= TASK ITEM =
Each line of the data below from the one holding "View the 2,354 People Reached stat" to the one holding "has height=755, width=1139.", inclusive, is to be reproduced exactly; no other line belongs in the answer.

= SUPPLIED MATERIAL =
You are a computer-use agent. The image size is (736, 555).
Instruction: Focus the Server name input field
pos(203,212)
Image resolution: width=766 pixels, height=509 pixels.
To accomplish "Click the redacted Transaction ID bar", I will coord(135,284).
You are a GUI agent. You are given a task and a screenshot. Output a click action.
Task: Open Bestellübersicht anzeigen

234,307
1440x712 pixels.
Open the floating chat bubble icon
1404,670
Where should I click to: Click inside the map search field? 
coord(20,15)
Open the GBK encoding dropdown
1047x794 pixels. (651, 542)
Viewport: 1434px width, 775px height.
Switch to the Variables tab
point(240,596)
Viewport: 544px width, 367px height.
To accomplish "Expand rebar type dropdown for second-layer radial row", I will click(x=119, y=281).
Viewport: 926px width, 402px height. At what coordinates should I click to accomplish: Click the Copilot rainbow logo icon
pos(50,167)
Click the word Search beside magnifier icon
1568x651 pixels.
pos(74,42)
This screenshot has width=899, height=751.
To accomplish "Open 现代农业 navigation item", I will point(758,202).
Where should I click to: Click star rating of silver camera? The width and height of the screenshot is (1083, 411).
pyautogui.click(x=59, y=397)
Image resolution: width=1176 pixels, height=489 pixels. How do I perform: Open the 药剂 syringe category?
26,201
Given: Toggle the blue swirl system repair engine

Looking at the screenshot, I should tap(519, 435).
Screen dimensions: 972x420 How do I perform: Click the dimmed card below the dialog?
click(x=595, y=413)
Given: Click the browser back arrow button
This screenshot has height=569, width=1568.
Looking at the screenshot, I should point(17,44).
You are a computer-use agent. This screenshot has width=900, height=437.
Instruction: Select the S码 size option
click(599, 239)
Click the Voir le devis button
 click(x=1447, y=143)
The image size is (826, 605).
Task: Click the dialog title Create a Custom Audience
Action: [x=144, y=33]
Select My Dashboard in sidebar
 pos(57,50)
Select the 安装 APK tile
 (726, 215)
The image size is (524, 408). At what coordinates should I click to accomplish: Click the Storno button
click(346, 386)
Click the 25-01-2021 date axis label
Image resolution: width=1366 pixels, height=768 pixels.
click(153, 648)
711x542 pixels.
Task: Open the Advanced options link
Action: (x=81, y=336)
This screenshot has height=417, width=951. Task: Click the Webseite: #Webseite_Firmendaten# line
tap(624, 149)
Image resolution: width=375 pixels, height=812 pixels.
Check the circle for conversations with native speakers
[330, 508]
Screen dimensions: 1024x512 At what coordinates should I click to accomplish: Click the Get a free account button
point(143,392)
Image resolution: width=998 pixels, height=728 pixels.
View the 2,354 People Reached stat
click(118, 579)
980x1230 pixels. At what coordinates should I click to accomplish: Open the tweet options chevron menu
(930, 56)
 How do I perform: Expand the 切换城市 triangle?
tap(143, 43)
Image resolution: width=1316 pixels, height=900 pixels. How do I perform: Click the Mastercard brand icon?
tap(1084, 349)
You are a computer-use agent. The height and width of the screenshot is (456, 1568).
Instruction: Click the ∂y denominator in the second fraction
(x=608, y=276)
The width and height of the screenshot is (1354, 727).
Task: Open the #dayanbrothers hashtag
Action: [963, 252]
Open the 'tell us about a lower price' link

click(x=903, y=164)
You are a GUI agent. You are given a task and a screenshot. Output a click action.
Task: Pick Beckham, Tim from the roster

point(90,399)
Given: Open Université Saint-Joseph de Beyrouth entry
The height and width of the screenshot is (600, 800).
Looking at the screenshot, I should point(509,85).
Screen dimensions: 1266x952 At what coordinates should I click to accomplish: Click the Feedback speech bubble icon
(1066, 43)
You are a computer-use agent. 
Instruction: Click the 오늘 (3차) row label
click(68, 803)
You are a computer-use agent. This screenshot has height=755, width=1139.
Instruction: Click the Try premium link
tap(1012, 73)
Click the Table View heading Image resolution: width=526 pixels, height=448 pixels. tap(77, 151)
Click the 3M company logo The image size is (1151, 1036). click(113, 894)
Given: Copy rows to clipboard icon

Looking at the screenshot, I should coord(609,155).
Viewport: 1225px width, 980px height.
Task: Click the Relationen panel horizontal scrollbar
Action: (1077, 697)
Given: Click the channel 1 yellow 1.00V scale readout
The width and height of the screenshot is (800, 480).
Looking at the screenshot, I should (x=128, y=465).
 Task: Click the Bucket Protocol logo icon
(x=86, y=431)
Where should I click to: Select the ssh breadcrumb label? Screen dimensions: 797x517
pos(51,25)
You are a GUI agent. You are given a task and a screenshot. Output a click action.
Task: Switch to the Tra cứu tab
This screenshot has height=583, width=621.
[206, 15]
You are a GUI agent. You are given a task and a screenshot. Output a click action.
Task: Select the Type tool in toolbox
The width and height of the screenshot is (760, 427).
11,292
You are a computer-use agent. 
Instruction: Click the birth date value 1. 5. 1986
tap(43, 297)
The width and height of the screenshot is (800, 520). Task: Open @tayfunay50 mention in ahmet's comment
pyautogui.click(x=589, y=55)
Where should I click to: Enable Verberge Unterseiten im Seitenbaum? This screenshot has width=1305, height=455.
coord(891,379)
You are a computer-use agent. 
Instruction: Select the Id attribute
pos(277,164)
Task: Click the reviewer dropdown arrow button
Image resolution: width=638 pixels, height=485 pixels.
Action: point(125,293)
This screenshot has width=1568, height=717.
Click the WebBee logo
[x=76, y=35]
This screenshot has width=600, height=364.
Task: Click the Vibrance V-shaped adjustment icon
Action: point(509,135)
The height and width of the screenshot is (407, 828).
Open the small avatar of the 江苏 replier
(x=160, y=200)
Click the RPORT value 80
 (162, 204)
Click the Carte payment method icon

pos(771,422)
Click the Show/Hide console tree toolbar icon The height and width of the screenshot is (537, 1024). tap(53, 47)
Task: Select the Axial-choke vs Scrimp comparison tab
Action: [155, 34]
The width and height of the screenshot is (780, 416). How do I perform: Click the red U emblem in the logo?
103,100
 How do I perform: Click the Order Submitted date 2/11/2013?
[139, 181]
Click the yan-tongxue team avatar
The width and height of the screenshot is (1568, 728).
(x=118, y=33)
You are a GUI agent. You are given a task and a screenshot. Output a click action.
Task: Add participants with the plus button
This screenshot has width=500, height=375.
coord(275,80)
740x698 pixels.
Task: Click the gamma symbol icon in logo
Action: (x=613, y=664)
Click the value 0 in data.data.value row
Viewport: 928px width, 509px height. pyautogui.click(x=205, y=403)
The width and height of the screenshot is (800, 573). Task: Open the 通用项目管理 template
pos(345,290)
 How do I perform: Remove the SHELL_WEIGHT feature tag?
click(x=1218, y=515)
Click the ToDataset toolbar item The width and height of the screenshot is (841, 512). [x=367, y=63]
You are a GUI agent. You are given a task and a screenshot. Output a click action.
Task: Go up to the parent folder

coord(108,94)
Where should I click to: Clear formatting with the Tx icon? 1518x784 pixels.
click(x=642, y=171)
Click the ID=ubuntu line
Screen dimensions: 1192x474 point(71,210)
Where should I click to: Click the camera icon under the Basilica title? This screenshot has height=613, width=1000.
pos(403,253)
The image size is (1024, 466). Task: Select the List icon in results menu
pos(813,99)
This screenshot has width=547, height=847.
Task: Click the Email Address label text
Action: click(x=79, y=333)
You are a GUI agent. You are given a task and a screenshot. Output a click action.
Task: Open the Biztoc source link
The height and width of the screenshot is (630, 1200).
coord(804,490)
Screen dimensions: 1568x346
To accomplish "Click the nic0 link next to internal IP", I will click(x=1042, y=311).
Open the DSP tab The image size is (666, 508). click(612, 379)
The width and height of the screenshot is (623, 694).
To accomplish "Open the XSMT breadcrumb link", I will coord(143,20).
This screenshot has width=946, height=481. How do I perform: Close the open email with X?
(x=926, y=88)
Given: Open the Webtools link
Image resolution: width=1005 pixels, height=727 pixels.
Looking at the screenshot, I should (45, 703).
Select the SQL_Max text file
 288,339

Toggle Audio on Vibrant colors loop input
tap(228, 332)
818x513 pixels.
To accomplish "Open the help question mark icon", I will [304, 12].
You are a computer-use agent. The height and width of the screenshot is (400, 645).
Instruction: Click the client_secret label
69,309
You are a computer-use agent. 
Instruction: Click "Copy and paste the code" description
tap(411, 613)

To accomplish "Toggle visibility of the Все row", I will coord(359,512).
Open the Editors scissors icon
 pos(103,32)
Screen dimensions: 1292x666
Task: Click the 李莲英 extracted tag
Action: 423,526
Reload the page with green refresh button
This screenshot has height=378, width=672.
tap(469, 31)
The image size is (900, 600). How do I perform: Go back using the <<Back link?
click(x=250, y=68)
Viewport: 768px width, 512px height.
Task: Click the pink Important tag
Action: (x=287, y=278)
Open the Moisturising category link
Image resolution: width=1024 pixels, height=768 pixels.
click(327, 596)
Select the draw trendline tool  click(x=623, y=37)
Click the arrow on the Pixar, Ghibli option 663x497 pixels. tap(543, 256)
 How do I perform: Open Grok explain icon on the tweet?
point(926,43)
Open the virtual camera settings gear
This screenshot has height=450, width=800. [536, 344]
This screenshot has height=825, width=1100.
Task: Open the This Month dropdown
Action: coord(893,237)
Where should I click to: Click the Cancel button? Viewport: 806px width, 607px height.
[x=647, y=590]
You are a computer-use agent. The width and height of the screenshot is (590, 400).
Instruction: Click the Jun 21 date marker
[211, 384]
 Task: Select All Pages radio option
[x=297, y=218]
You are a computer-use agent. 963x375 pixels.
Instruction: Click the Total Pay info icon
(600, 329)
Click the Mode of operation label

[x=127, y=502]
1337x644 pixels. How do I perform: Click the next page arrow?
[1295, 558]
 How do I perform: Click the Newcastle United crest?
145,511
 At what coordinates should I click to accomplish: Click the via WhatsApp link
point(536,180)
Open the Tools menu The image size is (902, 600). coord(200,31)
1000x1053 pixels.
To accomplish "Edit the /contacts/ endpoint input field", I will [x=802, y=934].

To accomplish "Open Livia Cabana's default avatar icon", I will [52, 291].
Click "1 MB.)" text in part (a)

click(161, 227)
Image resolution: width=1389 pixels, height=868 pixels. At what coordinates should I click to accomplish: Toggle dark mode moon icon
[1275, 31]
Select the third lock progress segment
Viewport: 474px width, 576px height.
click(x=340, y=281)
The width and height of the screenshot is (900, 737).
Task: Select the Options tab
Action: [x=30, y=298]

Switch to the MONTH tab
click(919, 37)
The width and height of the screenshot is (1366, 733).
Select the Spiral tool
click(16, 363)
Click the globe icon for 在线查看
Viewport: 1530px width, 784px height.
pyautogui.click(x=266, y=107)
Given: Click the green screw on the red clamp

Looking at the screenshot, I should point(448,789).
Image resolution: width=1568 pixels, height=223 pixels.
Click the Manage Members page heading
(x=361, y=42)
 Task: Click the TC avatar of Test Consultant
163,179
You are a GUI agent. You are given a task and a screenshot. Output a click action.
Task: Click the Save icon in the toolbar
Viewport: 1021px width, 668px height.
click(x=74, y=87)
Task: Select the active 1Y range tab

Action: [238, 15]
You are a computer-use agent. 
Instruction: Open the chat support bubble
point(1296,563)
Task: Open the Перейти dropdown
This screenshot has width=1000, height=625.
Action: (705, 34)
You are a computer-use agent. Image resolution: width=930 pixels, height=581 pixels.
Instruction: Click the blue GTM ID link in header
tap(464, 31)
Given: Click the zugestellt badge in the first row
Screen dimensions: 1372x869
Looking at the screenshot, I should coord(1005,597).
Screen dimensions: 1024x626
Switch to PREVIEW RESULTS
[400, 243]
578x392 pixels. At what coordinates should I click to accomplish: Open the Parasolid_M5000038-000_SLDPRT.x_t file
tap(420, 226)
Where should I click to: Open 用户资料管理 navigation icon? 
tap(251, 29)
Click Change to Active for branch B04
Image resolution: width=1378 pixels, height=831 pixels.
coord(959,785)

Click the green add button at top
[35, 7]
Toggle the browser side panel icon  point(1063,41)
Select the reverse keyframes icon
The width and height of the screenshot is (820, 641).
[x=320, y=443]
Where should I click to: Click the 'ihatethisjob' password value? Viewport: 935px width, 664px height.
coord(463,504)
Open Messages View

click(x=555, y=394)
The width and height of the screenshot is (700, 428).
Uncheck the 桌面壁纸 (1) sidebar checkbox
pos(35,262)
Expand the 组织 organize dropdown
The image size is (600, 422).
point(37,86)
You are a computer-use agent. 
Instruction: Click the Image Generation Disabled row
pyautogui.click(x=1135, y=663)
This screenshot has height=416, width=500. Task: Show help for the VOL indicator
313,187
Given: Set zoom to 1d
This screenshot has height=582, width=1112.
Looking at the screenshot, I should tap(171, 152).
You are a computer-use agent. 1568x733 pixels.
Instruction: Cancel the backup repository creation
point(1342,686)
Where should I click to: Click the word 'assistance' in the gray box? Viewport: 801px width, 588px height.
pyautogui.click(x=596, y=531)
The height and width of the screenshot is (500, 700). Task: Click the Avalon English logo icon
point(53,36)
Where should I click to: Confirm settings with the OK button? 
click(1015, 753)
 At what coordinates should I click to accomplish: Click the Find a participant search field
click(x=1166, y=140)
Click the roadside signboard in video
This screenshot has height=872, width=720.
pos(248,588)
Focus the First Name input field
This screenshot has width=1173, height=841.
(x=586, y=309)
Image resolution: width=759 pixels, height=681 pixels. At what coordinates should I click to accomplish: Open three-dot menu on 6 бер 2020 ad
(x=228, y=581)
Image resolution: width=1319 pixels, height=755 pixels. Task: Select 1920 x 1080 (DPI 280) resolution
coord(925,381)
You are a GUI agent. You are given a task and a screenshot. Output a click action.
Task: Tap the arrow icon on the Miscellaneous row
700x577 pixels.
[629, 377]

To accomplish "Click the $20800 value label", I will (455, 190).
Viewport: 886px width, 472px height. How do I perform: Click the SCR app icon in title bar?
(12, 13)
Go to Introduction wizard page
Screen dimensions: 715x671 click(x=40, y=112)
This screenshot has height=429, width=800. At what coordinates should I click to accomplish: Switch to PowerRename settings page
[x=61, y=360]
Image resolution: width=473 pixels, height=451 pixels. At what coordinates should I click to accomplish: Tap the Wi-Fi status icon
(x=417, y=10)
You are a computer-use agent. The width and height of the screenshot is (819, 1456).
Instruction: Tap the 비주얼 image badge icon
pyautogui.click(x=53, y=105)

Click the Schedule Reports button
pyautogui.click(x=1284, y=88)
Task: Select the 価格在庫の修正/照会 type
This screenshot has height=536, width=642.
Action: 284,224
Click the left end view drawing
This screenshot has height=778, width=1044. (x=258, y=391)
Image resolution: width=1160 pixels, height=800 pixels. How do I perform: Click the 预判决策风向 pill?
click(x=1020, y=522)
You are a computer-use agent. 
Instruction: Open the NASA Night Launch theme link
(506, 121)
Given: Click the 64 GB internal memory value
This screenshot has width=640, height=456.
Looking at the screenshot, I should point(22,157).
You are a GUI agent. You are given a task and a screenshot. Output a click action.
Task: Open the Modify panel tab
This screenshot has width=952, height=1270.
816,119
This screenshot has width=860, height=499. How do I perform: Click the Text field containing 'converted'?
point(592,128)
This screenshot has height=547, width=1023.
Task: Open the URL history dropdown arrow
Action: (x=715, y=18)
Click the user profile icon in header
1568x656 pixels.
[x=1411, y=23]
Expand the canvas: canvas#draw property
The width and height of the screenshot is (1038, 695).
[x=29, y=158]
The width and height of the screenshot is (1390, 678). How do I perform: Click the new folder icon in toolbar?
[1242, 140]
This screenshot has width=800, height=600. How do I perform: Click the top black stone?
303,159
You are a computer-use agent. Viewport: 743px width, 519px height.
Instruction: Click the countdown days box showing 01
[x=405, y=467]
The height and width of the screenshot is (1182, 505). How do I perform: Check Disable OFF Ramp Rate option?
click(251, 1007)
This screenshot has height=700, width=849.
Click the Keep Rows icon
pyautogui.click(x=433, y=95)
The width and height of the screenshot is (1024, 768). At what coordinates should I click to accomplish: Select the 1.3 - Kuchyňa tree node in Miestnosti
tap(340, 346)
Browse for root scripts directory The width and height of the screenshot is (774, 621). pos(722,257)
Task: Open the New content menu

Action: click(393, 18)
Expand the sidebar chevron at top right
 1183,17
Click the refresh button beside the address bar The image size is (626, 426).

= RESPONSE =
View the 2,354 People Reached stat
click(118, 579)
980x1230 pixels. At what coordinates should I click to accomplish: Open the tweet options chevron menu
(930, 56)
 How do I perform: Expand the 切换城市 triangle?
tap(143, 43)
Image resolution: width=1316 pixels, height=900 pixels. How do I perform: Click the Mastercard brand icon?
tap(1084, 349)
You are a computer-use agent. The height and width of the screenshot is (456, 1568).
Instruction: Click the ∂y denominator in the second fraction
(x=608, y=276)
The width and height of the screenshot is (1354, 727).
Task: Open the #dayanbrothers hashtag
Action: [963, 252]
Open the 'tell us about a lower price' link

click(x=903, y=164)
You are a GUI agent. You are given a task and a screenshot. Output a click action.
Task: Pick Beckham, Tim from the roster

point(90,399)
Given: Open Université Saint-Joseph de Beyrouth entry
The height and width of the screenshot is (600, 800).
Looking at the screenshot, I should point(509,85).
Screen dimensions: 1266x952 At what coordinates should I click to accomplish: Click the Feedback speech bubble icon
(1066, 43)
You are a computer-use agent. 
Instruction: Click the 오늘 (3차) row label
click(68, 803)
You are a computer-use agent. This screenshot has height=755, width=1139.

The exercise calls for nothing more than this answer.